Directive.
Rewrite the part of the records that opens with the line containing "You are a computer-use agent. The" and runs through the end of the records, swapping "tutorial" for "guide" and keeping everything else the same. Leave the pictures out of your answer.

Word and element pointing entries
• • •

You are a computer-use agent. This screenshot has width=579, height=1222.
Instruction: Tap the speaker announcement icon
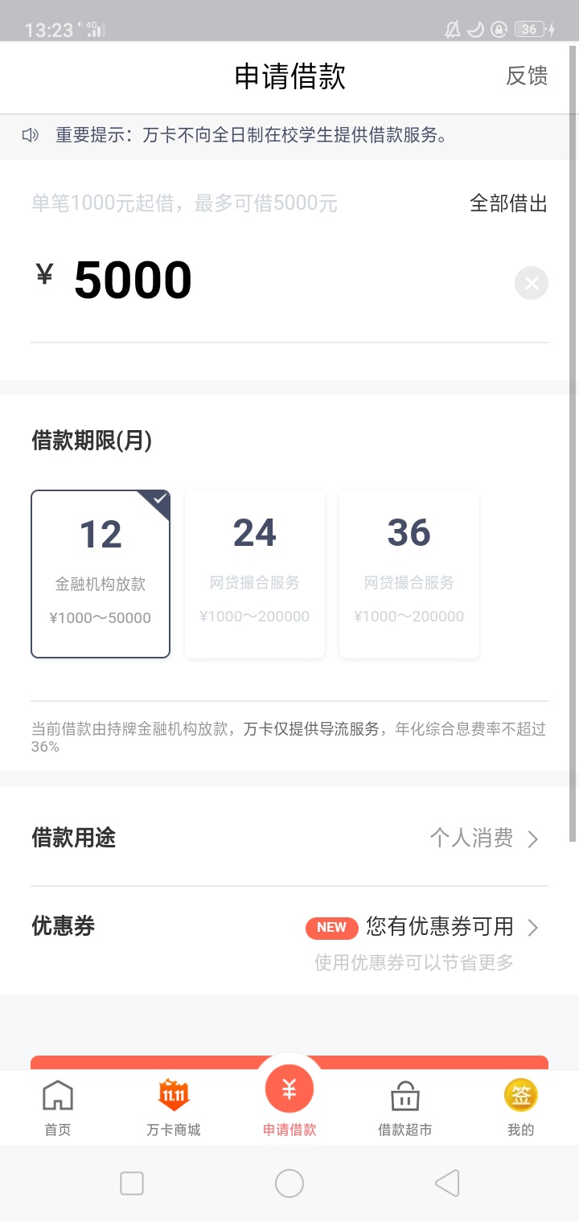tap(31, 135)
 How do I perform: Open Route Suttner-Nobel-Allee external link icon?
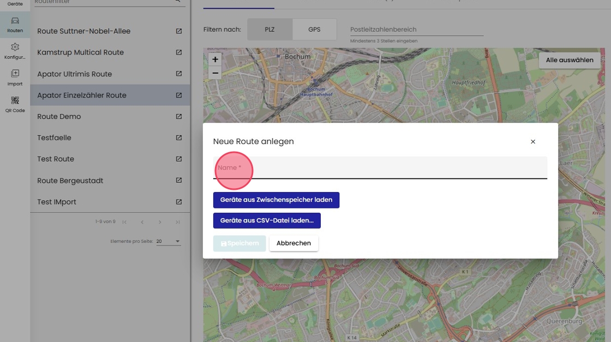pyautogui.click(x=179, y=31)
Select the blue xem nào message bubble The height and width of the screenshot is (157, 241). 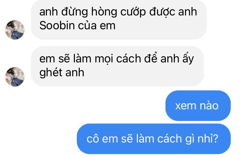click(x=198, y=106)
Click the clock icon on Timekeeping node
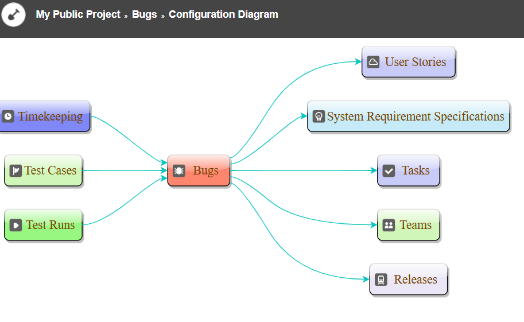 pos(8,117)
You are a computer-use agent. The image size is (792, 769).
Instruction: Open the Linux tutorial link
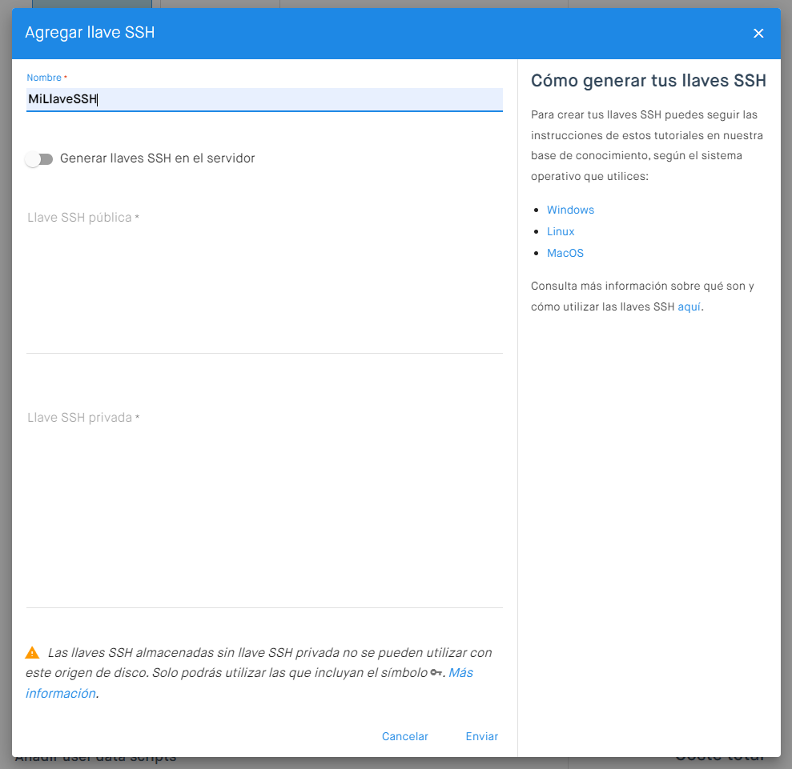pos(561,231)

• • •

Written response.
You are a computer-use agent. The image size is (792, 769).
Instruction: Open the Linux guide link
pos(561,231)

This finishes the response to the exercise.